◆ **What is expected**:
Only the lines that hold the word "agent" are wanted from this listing.
···
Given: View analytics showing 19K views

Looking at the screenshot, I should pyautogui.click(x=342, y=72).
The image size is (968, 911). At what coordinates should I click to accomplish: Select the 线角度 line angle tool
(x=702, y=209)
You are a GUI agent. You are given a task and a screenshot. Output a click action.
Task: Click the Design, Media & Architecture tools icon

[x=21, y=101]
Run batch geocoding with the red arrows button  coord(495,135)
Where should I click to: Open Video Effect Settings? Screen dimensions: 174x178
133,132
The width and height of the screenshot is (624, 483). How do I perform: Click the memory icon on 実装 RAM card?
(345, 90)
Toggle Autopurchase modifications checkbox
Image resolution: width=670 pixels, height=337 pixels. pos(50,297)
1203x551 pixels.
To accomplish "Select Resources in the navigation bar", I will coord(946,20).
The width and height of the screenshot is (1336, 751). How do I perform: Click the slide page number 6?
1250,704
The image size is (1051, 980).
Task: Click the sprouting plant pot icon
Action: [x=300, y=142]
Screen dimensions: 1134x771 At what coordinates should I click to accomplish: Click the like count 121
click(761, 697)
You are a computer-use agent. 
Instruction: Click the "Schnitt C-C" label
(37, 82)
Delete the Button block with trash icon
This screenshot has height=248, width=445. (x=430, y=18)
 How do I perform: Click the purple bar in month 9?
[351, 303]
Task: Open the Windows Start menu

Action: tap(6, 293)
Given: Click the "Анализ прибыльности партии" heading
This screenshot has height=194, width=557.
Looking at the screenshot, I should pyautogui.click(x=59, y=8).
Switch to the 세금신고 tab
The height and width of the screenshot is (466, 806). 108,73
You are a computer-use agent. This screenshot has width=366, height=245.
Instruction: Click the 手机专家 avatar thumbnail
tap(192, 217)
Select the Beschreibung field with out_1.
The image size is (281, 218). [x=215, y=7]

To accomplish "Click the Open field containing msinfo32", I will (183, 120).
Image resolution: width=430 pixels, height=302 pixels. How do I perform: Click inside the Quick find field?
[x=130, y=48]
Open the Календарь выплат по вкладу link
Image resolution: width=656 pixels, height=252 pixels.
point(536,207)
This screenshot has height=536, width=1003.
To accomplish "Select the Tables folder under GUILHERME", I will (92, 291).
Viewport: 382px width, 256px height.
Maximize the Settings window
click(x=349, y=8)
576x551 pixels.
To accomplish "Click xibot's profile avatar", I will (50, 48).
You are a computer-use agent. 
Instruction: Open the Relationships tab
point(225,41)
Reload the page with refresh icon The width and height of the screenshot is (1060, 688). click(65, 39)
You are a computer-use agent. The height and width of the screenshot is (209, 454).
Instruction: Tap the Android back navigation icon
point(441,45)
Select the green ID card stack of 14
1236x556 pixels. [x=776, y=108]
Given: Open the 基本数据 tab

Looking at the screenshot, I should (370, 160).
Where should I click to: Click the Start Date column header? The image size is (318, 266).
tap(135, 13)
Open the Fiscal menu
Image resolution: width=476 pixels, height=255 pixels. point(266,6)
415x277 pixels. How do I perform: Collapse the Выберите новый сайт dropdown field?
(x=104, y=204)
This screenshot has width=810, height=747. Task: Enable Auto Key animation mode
···
◆ **Output for this task**:
You are a GUI agent. You are given a task and a screenshot. Output a click action.
You are a computer-use agent. 
You are a computer-use agent. This screenshot has width=366, height=245.
You are a computer-use agent. 
You are a computer-use agent. The height and width of the screenshot is (209, 454).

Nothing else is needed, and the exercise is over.